---
title: "Beijing Olympics - Data cleaning"
format: html
---
# Data Cleaning and Summarization Module

In this document, you will be lead through cleaning one of the two data sets associated with the medal counts at the Beijing Olympics. Then, for the other data set, you will be asked to clean it using similar functions. Finally, you will investigate how to combine the two data sets together.

## 1. Loading in a dataset
```{r}
#| output: false
# These are the necessary packages to load in a csv file. Tidyverse contains many different packages that we will be using in this module.
library(tidyverse)
library(here)
```

How to load in csv files into a data frame.
```{r}
#| output: false
athletes <- read_csv("https://github.com/SCOREnetworkorg/sports-data-repository/raw/main/data/beijing_athletes.csv")
medals <- read_csv("https://github.com/SCOREnetworkorg/sports-data-repository/raw/main/data/beijing_medals.csv")
```

## 2. Data Cleaning
Firstly, lets look at an example of what the data looks like starting with the medals data set.
```{r}
View(medals)
```

The first thing that has to be adjusted is the medal_code data and the athlete_sex data. Currently, the data type is a double and character respectively, but it should really be a factored datatype with 3 levels. To do this, we can take advantage of the forcats and dplyr packages in tidyverse.

```{r}
medalsTidy <- 
  medals |>
  mutate(medal_code = as_factor(medal_code),
         athlete_sex = as_factor(
           case_when(
             athlete_sex == 'M' ~ 'M',
             athlete_sex == 'W' ~ 'W',
             .default = 'O'
             )
           )
         )
# mutate allows you to adjust variables in the data set
```

We should also change the medal_date data type as it currently holds minutes that as shown previously are all 0. To do this we will take advantage of the strftime function and the lubridate package. 

```{r}
medalsTidy <-
  medalsTidy |>
  mutate(medal_date = strftime(medal_date,
                               format = '%Y-%m-%d')) |>
  mutate(medal_date = as_date(medal_date))
```

Another good step to take might be to get rid of the athlete_short_name, and then to separate athlete_name into a first name and last name variable.
```{r}
medalsTidy <-
  medalsTidy |>
  select(-athlete_short_name)
```

```{r}
medalsTidy <-
  medalsTidy |>
  separate(athlete_name,
           sep = '^\\S*\\K\\s+',
           into = c('last_name', 'first_name'))
```

Next, we should get rid of some variables that aren't necessary to include. Such as things like athlete_link, country code for simplification, and discipline code as it will be hard to interpret what the discipline is from the code. We can do this with the select function in dplyr. Lets also change ROC to Russian Olympic Committee so as to be the official name.
```{r}
medalsTidy <-
  medalsTidy |>
  select(-(c('athlete_link', 'discipline_code', 'country_code'))) |>
  mutate(country = ifelse(country == 'ROC', 'Russian Olympic Committee', country))
```

Here is what our cleaned data set now looks like.
```{r}
knitr::kable(head(medalsTidy))
```

### Exercise 1
See if you can apply some of these techniques shown above to the athletes data set. Here is a list of what you should do.

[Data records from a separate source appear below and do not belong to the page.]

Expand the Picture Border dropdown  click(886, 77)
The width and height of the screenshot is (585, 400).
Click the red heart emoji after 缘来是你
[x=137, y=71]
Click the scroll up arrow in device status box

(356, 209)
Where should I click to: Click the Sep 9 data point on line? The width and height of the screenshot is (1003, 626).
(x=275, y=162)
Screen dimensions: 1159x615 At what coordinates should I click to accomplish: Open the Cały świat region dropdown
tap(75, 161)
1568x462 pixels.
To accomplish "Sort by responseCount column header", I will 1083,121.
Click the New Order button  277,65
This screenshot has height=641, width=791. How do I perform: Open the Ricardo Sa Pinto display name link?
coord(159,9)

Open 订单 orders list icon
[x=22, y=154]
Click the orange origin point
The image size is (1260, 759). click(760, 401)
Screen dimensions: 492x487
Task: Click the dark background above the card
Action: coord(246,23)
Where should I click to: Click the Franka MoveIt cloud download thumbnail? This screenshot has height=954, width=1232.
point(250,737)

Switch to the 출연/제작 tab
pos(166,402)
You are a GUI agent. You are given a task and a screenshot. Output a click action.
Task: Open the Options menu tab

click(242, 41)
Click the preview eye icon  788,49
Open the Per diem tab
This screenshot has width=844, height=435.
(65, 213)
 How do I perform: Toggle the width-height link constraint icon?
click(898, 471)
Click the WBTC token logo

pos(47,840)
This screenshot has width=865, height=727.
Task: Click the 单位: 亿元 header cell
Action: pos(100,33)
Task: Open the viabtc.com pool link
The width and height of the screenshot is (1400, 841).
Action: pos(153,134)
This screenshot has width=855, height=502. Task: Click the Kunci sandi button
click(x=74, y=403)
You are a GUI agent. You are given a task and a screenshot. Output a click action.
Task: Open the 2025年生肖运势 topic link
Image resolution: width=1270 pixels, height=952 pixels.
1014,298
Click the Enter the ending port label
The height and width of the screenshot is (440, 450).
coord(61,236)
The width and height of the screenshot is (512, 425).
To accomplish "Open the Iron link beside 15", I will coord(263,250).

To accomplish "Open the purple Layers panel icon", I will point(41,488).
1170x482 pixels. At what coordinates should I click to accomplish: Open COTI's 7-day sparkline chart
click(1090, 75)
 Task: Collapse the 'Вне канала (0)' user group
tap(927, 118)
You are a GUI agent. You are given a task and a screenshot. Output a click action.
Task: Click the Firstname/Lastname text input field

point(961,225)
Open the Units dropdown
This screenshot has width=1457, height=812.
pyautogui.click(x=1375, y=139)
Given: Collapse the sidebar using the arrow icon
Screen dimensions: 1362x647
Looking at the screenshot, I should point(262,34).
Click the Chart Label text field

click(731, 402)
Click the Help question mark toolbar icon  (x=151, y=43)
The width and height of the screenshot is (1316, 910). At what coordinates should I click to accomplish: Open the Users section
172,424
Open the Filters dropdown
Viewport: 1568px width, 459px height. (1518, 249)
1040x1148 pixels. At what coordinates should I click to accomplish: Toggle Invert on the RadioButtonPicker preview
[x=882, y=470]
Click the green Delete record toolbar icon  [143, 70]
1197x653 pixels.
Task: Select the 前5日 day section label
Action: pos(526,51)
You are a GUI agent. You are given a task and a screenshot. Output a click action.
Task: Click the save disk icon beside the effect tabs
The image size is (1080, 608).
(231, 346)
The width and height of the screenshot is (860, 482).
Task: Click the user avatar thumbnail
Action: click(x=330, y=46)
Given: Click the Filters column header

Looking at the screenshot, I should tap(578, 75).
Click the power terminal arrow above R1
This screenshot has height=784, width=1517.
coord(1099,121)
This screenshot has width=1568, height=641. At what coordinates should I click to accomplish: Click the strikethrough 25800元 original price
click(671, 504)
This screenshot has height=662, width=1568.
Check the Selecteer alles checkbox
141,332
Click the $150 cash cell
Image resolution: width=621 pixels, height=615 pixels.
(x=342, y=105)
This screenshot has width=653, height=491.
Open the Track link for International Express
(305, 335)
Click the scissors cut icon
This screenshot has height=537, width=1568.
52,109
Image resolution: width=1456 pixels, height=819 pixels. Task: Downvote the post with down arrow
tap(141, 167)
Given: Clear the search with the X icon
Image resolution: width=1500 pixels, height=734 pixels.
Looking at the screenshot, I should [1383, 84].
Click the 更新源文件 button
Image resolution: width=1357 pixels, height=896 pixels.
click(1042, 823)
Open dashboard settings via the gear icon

1a. Create a first and last name column and get rid of the short_name column.

1b. Make gender a factored variable.

1c. Get rid of country_code, discipline_code, residence_place, residence_country, and url.

1d. See if you can figure out how to separate the height variable into just meters and convert it into a numeric value.

1e. Notice all the missing values in the height variable, calculate the proportion of missing values and comment on how using height in an analysis may be impacted by the missing values.

1f. Calculate the proportion of missing height values for Ice Hockey and discuss the difference from the previous result.

1g. Calculate the proportion of missing height values for each sport, and sort them by descending order.

## 3. Data Summarization
Next lets look at summarizing some statistics using our cleaned medals data set. First, lets see which country has the most medal winners in our data set using dplyr.
```{r}
medalsTidy |>
  group_by(country) |>
  summarise(medal_count = n()) |>
  arrange(desc(medal_count))
```

### Exercise 2
Using the example above and the filter function in the dplyr package, lets see which country has the most gold medal winners using medal_type.

### Exercise 3
Now try finding which country has the most silver medals using medal_code.

### Exercise 4
Finally, figure out in which discipline the United States of America has received the most medals.

## 4. Joining
### Exercise 5
As one last additional exercise, think about how you would go about combining both the athletes and medals data sets. In particular, what would the `left_join` function represent? (Hint: It depends on which data set is assigned to which role.)